A new water retainer technology to help address drought and dehydration in tree crops and cocoa has been imported into Ghana from Hungary and is to be supplied to farmer groups and co-operatives recognised by the Ministry of Food and Agriculture.
The Hungarian technology is to help address the current challenges of drought and dehydration in Ghana and adverse effects of climate change.
According to the Chairman of the Ghanaian Hungarian Business Council, Kofi Asmah, this is a positive development that will be another important milestone in bilateral relations and a timely intervention as the planting season commences across Ghana.
He indicated that there are funds available from the Hungary EXIM Bank to support viable and sustainable projects that are approved in agriculture, water and sewage sectors.
The development is following the recent visit by the Hungarian President, János Áder to Ghana, who after talks with President Nana Addo Dankwa Akufo-Addo described Ghana as a country with a “promising economy and a stable, democratic system” which occupies a “prominent role” in Hungary’s Africa policy.
The talks between the two presidents touched on two model farms built in Ghana with Hungarian assistance, using Hungarian experience in developing grains and plants that tolerate various climates.

### Dataset content
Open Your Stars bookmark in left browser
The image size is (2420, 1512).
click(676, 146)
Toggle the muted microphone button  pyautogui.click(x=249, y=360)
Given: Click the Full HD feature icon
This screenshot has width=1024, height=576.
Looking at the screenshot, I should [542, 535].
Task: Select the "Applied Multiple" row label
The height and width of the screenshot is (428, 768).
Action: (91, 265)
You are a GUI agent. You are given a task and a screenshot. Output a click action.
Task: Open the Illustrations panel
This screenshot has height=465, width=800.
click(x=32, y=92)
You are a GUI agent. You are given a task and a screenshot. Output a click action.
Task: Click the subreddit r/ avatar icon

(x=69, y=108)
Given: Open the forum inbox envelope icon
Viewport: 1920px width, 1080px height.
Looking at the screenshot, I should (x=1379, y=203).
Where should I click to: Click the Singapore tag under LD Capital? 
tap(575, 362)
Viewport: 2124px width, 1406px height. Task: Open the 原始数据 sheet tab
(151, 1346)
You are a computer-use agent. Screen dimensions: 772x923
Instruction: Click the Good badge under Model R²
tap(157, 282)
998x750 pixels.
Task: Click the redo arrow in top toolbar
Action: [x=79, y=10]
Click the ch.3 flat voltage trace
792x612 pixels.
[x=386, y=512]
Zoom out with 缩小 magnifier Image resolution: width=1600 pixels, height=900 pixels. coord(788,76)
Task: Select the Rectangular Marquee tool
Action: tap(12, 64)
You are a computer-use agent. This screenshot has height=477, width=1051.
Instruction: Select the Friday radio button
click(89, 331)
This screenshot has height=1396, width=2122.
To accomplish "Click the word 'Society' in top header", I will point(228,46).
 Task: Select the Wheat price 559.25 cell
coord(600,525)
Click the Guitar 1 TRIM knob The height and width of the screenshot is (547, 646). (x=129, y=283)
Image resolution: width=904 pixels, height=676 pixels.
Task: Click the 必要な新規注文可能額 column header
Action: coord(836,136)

### Exercise prompt
In the news text on the water retainer technology brought to Ghana, which bank has funds available for approved projects in the agriculture, water and sewage sectors?

### The result
The Hungary EXIM Bank.